Le 6 décembre 1985,
Steve Lacy donnait à la galerie Maximilien Guiol, Paris, un concert en solo. Exercice qu’il appréciait, attenant à un auditoire respectant à peine la distance minimale imposée par la taille de son saxophone soprano. Comme souvent,
Lacy débute par un hommage à son maître,
Thelonious Monk, dont le
Work avoue l’influence plus qu’évidente, l’ancrage initiatique qu’il arrive aussi aux compositions personnelles du saxophoniste de trahir (
Clichés, ici ;
Prospectus, ailleurs).
Attentif à ce qu’il est capable de ressentir et à ce qu’il doit traduire sur l’instant,
Lacy enchaîne 8 morceaux. Evidemment introspectifs, mais autant à l’écoute de l’interprète que des propositions du soprano, médium chargé de possibilités et de couleurs diverses. Alors, un référent introductif tourne en rond avant de suivre la trajectoire d’une spirale tout juste éclose, récitation par cœur d’un mini thème répétitif affublé de digressions (
Morning Joy). Le changement accordé toujours, revendiqué par les séries et les silences, aussi léger soit-il (
Coastline).
Considérant son instrument sous toutes les coutures,
Lacy ne le charge jamais sans avoir préalablement pesé le pour et le contre. Accueillant la phrase qui s’impose seulement lorsqu’elle peut s’avérer adéquate, qu’elle sorte d’on ne sait où (
Rimane Pooo) ou manipule un thème connu forçant aux portes (échantillon galvaudé d’

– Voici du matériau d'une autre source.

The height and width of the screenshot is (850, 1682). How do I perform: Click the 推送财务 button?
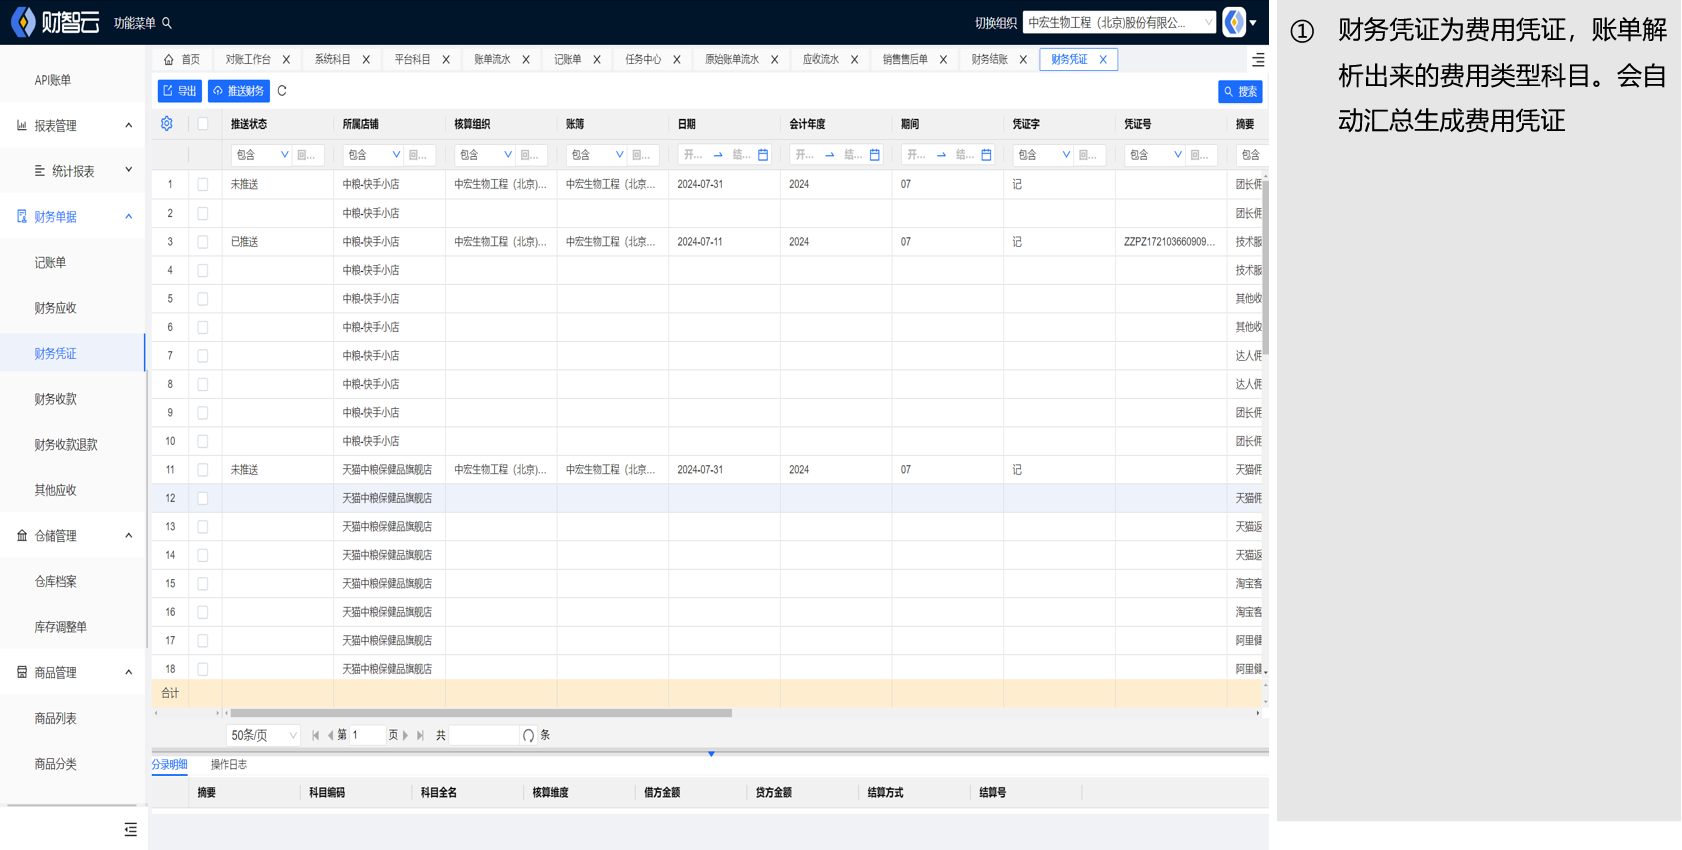[x=239, y=91]
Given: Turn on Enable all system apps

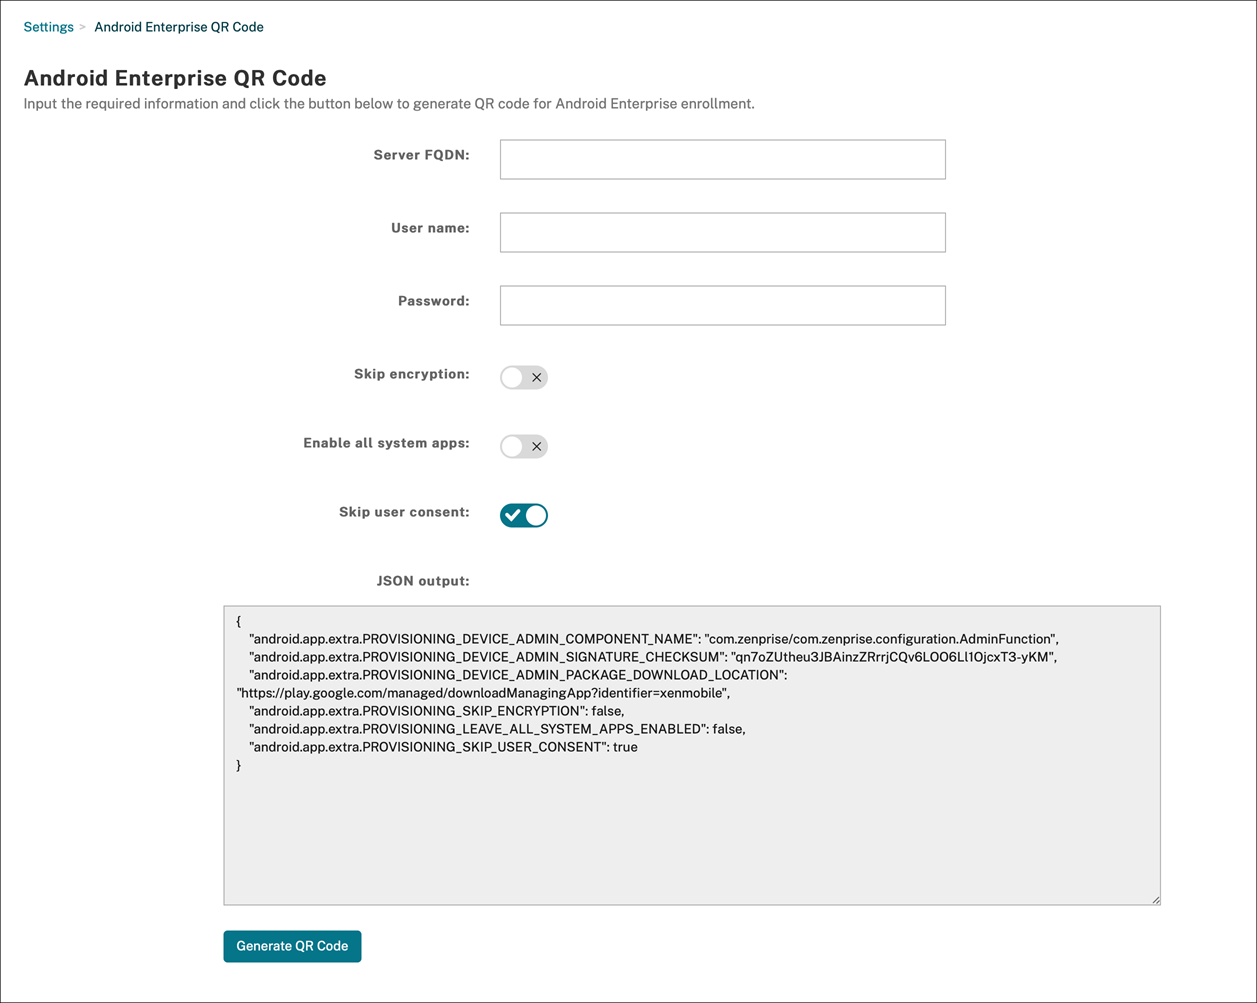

I Got Rythm en ouverture de
Deadline).
L’expérience est exclusive et le jeu parfois impersonnel. Jamais austère, parce que toujours estimé avant d’être rendu, abandonné, offert. La force de
Lacy se trouvant dans le partage évident d’une épreuve artistique qui aurait pu ne concerner que lui. Et, don ultime, qu’il permet au spectateur de suivre, voire, de comprendre.